Macht durch gesellschaftliche Privilegien wie weiß-sein, Herkunft, Gender, etc. haben wir als informelle Macht verortet, an der Grenze zwischen innen und außen. 

Foto von Menschen, die um einen Holztisch sitzen und Karten auflegen
Foto: Team- und Boardmitglieder machen die Übung zu Machtstrukturen auf unserem Retreat.

Wenn alle Karten verortet sind, schaut ihr euch das Gesamtbild an: Gibt es Quadranten, in denen besonders viele Karten sind, während in anderen sehr wenige sind? 

In unserer Erfahrung haben wir stets mehr zu informeller Macht gesammelt als zu formellen Strukturen. Wir haben nach außen sehr flache Hierarchien, sind aber innen recht komplex organisiert, mit vielen Stakeholder:innen in großen Netzwerken.

Informelle Macht ist spannend zu erkunden, weil wir darüber seltener sprechen, weil sie noch nicht explizit ist. So eine Übung ist vielleicht der erste Zeitpunkt, an dem etwas offiziell ausgesprochen wird, das sonst nur in Zweiergesprächen oder im Flurfunk geäußert wird. An dieser Stelle ist es wichtig, dass sich alle Beteiligten an wertneutrale Äußerungen halten, und die Atmosphäre relativ entspannt sein kann. Die Übung eignet sich also nicht als Maßnahme in einer akuten Konfliktsituation, sondern dient eher der regelmäßigen Vorsorge und Pflege der Zusammenarbeit.

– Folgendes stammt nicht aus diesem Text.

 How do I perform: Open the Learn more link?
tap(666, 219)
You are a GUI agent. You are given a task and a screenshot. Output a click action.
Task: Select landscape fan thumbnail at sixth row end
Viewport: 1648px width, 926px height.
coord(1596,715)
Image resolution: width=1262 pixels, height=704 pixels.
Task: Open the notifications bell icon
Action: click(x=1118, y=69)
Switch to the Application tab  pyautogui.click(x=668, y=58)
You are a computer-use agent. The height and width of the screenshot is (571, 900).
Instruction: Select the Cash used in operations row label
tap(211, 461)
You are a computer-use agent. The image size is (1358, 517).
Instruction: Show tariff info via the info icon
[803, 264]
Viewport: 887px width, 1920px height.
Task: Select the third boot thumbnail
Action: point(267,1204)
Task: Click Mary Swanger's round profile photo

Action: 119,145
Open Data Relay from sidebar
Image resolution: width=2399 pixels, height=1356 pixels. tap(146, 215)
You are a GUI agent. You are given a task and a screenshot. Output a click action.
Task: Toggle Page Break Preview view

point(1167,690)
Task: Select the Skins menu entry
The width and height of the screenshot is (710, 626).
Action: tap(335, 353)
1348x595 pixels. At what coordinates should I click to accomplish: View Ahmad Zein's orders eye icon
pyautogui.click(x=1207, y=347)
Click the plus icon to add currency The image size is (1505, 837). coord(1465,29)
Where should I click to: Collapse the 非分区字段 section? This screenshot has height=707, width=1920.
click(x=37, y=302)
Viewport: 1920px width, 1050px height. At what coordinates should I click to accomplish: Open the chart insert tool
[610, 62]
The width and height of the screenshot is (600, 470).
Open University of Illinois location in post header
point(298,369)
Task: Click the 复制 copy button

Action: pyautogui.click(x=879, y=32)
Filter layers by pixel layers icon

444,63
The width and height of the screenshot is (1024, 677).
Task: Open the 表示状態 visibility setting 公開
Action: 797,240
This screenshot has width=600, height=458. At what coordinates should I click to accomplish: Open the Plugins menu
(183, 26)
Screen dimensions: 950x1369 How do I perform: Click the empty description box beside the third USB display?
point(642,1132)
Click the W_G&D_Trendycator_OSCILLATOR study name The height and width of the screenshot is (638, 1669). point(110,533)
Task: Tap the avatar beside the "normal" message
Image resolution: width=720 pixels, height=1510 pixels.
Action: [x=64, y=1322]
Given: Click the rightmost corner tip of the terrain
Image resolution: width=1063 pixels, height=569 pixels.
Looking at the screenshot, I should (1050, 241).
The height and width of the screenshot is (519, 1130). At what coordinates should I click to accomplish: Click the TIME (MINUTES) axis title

Für eine Reflexion im gesamten Team markieren wir Karten (z. B. mit Klebepunkten), die wir hervorheben wollen. Leitfragen dafür können sein: Hat mich etwas überrascht? Macht mich etwas unruhig? Was sollten wir im Auge behalten? Danach sprechen wir über die Beobachtungen in einer Diskussion, die von einer oder zwei Personen (aus dem Team) moderiert wird. Wir halten die Ergebnisse fest, indem wir die Karten auf den Quadranten fotografieren, und in kurzen Sätzen die Beobachtungen aufschreiben, die in der Diskussion gefallen sind. 

Auch wenn es bei der Übung keinen konkreten Outcome gibt: Der Wert liegt allein schon darin, dass wir über Macht sprechen. Wenn wir offen über Macht sprechen, schaffen wir ein Klima, in dem Kritik besser möglich ist. Es zahlt sich aus, so eine Reflexion regelmäßig zu machen. Machtverhältnisse verändern sich, während sich die Organisation, das Team, die Gesellschaft, unsere Communities, die Förderlandschaft sich verändert. Wir müssen also regelmäßig einchecken und über eigene Strukturen reflektieren, auch wenn gerade kein besonderes Problem ansteht. So schaffen wir eine Gesprächsbasis, die uns hilft, in einer nächsten Konfliktsituation besser zu reagieren. Mit regelmäßigen Reflexionen über Machtverhältnisse lassen sich auch die Ergebnisse über die Zeit vergleichen, und vielleicht auch Erfolge und Verbesserungen erkennen, die es zu feiern lohnt. 

Warum das alles?

Wir decken Machtstrukturen auf…

… damit wir unsere Ansprüche an Transparenz und Gerechtigkeit auch intern einlösen.

… um zu prüfen, ob Macht bei uns tatsächlich so fair verteilt ist, wie wir uns das theoretisch wünschen.

… um ein Klima zu schaffen, in dem Kritik möglich und okay ist.

… weil Macht, wenn sie gut verteilt und richtig eingesetzt ist, viel Gutes bewirken kann.